> **Passage given**:
================

Fun fact 3: in 2020 Logging out of GNOME/KDE/XFCE and others doesn't gracefully shutdown Firefox. It just crashes it so that any time you log out or reboot, the next time you start firefox you will get a warning that your browser crashed and it will attempt to recover the previous session.
Recently, after many, many years, Firefox finally addressed this, not by fixing the problem, but by making the Linux version of Firefox not show a warning message after a crash (it still crashes though). This has the effect of making it impossible to configure Firefox not to remember your tabs. The option is there, but it doesn't work unless you close Firefox before logging out every time. Genius.
This affects both X and Wayland
@animeirl ah,,, so Firefox has reasonable behaviour,,,,
@a_breakin_glass crashing instead of cleanly shutting down. the pinnacle of reasonable
@animeirl Last time that happened to me (two or three weeks ago), FF remembered my tabs and offered me to recover the previous session.
@josemanuel I don't think you read my post completely? That's exactly what's not supposed to happen. Logging out should not crash your web browser lmao
@animeirl I didn't log out. Someone switched off the computer. The thing is, I think FF did the right thing, that is, remember my session.
In my opinion, what is wrong is to log out without manually closing all your programs. Why should your DE make assumptions on the contrary? I don't get it.

================

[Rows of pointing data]
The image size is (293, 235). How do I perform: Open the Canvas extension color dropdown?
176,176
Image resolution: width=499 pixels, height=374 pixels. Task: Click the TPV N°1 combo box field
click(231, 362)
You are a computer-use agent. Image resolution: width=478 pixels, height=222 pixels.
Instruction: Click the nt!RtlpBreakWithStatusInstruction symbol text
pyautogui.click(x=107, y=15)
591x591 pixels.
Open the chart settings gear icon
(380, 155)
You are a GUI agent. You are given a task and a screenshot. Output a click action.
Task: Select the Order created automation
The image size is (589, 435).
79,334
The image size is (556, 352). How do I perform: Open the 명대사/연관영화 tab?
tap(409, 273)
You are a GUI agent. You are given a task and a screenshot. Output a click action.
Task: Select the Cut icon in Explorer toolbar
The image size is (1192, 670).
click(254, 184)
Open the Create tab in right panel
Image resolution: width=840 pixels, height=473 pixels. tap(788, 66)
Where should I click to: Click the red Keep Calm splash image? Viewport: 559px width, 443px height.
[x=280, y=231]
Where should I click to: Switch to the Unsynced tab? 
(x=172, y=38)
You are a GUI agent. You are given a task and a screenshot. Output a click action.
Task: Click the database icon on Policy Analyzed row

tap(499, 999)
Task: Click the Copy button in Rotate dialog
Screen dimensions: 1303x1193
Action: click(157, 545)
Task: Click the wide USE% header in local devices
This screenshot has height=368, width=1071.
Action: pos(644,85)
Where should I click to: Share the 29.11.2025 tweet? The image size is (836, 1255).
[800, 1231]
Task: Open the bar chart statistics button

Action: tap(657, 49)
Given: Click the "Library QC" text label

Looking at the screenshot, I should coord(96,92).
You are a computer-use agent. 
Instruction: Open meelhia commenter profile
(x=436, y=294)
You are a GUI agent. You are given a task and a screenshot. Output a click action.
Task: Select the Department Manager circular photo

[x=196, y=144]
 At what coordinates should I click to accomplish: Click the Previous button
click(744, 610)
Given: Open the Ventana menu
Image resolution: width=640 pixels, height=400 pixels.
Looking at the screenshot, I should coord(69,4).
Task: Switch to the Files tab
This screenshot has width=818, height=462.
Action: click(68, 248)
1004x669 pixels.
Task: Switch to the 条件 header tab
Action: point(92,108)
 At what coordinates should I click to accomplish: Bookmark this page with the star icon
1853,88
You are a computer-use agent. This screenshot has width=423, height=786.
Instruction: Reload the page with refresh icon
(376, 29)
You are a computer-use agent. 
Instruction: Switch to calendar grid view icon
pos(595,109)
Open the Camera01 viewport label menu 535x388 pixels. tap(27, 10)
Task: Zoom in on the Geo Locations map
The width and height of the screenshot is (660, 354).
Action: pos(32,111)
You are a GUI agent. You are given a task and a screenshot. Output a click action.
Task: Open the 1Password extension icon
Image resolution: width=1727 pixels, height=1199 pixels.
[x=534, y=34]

================

> **Given request**:
Resume the thread about Firefox crashing at logout, starting after its final post.

> **Solved exercise**:
@josemanuel This sounds like a bad troll, but if you're for real then this mentality is a fantastic example why Linux isn't a mainstream OS. Demanding the user manually close every open program before they click shutdown to avoid the OS hard-crashing all their work is some of the most insanely boneheaded shit I've heard in awhile.
@animeirl I am so for real that I am offended by your assumption.
In any case, starting with “but if you're for real” and then insulting me is much more troll-y than whatever I did say or could have said.
I don't know what you thought I did to deserve it, but I don't really care.
@josemanuel Sorry, but your assertion is just ridiculous, thats why I assumed it was a troll. If I configure both my browser and my desktop environment not to remember my previous session, it should not remember my previous session. It's a pretty basic tenet of interaction design that options are supposed to more or less do what they say they do, as opposed to the complete opposite.
can you fire up a private window instead of the real thing?
@zem Why would I do that?
to let the browser forget everything on crash.
@zem I don't want it to crash
@animeirl how about this for an idea: /etc/gdm/PostSession/default -->
@zem wouldn't work since it's run by a different user and isn't synchronous with the logout process (e.g it needs to be guaranteed to happen before the logout completes and block the actual logout until it does). Equally importantly, I'm not gonna be arsed to write shell scripts for such basic functionality. If your desktop environment can't even handle logout right, why should I take it seriously? Desktop Linux is a toy, not a viable workstation.
i honestly never thought about keeping apps open as I am happy not to find myself in a long lasting questionaire each time I shut down.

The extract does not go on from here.